What is needed is a verbatim copy of the data, minus the pictures.

*** PROVIDED MATERIAL ***

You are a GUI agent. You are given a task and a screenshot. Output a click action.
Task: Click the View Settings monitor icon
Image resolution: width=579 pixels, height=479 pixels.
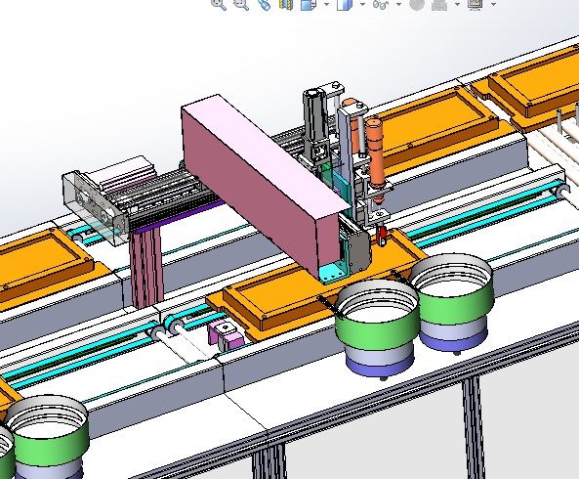pos(476,4)
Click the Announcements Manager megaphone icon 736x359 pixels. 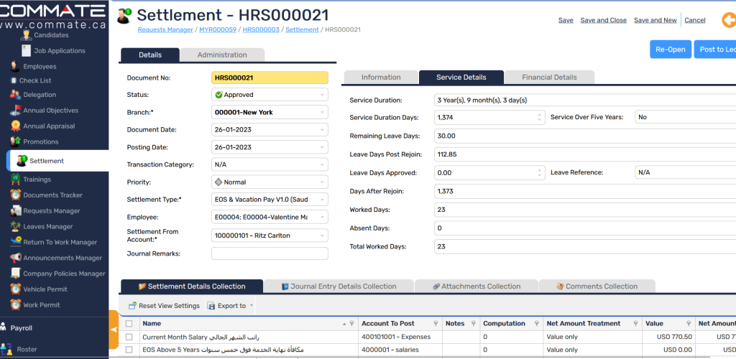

*** End of PROVIDED MATERIAL ***

■ **WRITTEN SOLUTION**
You are a GUI agent. You are given a task and a screenshot. Output a click action.
Task: Click the View Settings monitor icon
Image resolution: width=579 pixels, height=479 pixels.
pos(476,4)
Click the Announcements Manager megaphone icon 736x359 pixels. 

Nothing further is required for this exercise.